* _SUPPLIED TEXT_
========
This rank order underlines why focussing on stock leads to the priorities which underpin the performance economy model (see Sect. 4 below) but which are overlooked in many policy measures. It also leads to useful insights into sustainable consumption concerning the importance of durable quality goods rather than disposable purchases (Clift et al. 2013).
For products with a short service life, such as beverage containers, the priority is on the efficiency of loop 2; i.e. on reprocessing/recycling rather than remanufacturing. Figure 7.3 shows a simple recycling loop. The fraction of material returned to use after each loop is r2. After n loops, the fraction remaining in use is r2n, which reduces rapidly even when r2 is relatively high. The average life of the material leaving use in terms of number of uses, ñ, is:3
$$ \tilde{n}=1\;/\;\left(1-{r}_2\right) $$
(7.6)
For paper, recycling damages the fibres so that, to keep ñ from becoming too high, r2 is limited and a minimum introduction of new material is needed to maintain the paper properties (Hart et al. 2005). Even for such a valuable material as nickel, used in many alloys but also in items such as fashion jewellery, only 55 % returns around the loop (i.e. r2 = 0.55) so that 30 % remains after two loops and only 17 % after three. In this particular case, about 2/3 of the losses arise from dissipative use ((1−f2)q in Fig. 7.3) and the remaining 1/3 from losses during reprocessing, mainly of alloy bars used to reinforce concrete structures (Bihoux, quoted in Levy and Aurez (2014)). For beverage cans, which typically have a life of 3 weeks from canning plant to disposal, even with a high recycling rate of 75 % half the stock is lost after 6 months in use and effectively all is lost after a year. Even with a highly optimistic recycling rate of 90 %, the metal stock is effectively lost in less than 2 years of use. By contrast, and emphasising the importance of re-use to extend service life (T), refillable glass bottles are typically refilled 27 times before reprocessing, so that the first recycling occurs after about 1 year and a half (Stahel 2010).
========
* _WRITTEN TASKS_
1. In the passage on recycling loops, how many times are refillable glass bottles typically refilled before reprocessing?
2. Extend the passage on recycling loops by writing what comes after its final sentence.
The entries are separate material and are not part of the passage on recycling loops.

Dataset items:
========
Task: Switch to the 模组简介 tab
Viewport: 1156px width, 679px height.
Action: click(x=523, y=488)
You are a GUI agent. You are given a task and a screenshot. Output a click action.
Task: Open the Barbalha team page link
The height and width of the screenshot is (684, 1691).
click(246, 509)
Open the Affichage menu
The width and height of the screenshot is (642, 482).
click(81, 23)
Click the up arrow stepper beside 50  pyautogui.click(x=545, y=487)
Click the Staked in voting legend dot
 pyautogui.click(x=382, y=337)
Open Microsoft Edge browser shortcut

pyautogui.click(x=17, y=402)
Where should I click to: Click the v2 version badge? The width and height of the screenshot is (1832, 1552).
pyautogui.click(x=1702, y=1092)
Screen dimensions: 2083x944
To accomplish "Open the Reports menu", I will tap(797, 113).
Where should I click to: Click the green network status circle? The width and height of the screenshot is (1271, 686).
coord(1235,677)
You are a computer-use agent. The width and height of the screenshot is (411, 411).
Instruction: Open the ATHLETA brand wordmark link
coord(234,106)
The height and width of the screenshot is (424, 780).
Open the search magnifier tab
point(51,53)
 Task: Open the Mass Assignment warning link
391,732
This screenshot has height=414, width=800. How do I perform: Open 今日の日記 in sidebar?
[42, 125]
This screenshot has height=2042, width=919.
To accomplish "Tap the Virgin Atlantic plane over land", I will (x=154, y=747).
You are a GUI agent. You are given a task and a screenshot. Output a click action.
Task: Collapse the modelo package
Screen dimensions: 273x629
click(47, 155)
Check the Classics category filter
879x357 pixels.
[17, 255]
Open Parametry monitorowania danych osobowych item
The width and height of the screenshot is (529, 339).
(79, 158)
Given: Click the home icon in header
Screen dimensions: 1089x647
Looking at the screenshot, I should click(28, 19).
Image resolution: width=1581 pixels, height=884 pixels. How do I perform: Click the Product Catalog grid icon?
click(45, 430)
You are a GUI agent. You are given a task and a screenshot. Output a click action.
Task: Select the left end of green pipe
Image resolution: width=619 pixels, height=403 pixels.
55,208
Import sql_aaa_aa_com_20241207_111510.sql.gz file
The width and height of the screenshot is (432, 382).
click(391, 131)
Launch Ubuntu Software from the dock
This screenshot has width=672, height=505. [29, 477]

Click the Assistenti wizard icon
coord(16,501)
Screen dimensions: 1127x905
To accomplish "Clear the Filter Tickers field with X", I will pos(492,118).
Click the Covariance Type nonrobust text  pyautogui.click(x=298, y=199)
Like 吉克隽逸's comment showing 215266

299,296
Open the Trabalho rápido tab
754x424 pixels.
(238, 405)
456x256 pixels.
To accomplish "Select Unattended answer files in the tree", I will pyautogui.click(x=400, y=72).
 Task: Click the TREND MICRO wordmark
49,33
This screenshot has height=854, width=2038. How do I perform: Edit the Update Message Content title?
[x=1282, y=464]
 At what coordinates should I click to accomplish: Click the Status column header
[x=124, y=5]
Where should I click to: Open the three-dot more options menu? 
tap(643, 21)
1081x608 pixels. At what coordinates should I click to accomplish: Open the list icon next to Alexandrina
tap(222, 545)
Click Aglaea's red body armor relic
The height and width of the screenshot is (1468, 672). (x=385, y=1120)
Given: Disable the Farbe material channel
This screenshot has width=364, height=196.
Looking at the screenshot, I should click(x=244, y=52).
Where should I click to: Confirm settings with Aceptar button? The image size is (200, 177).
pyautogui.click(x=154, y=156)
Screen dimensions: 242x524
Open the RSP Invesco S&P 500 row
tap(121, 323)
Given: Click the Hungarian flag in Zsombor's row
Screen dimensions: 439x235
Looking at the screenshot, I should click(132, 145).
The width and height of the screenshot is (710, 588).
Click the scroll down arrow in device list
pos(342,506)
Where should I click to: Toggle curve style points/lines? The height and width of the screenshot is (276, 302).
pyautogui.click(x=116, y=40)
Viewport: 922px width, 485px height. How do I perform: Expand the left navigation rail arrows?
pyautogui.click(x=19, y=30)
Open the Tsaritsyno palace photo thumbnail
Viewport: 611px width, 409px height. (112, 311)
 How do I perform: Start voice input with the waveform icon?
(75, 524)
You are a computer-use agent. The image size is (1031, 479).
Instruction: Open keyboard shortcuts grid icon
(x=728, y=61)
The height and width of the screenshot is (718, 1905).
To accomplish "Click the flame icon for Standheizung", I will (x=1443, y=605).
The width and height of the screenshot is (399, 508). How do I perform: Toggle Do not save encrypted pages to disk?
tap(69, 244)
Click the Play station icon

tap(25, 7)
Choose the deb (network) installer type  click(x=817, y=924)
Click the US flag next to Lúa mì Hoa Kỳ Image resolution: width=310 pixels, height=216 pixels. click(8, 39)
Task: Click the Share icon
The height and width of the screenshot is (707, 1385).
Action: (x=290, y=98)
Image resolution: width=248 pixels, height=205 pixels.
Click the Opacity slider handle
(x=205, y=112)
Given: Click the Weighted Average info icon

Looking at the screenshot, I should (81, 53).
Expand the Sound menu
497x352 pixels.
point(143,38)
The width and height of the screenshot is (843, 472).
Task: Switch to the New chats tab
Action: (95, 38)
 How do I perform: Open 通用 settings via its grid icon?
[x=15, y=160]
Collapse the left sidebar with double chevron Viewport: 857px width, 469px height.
========
* _ANSWERS TO THE TASKS_
1. 27 times.

2.
Fig. 7.3

Simple recycling loop

In addition to the interventions required to produce and maintain the material stock, Eq. 7.3 includes those needed to operate it:
$$ {i}_S=\left(i/d\right)\times d $$
(7.7)
where (i/d) is the input or emission per unit of service delivered; e.g. the energy or labour intensity of the service, providing a further measure of the efficiency or quality of the stock. Technological improvements usually mean that (i/d) decreases over time. The balance between the interventions needed to operate and to replace the stock leads to a systematic approach to defining optimal service life (Kim et al. 2003; Keoleian 2013). Combining Eqs. 7.1 and 7.7, the ratio of operating energy (e S ) to production energy (e p ) is:
$$ {e}_S/{e}_p=\left({e}_S/d\right)\;/\;\left[\left({e}_p/p\right)\times \left(p/S\right)\times \left(S/d\right)\right] $$
(7.8)
Operating energy is thus more significant, and therefore the optimal service life is shorter, when the material intensity (p/S) and product-service intensity (S/d) are low; i.e. when the manufactured capital is well designed and efficiently used.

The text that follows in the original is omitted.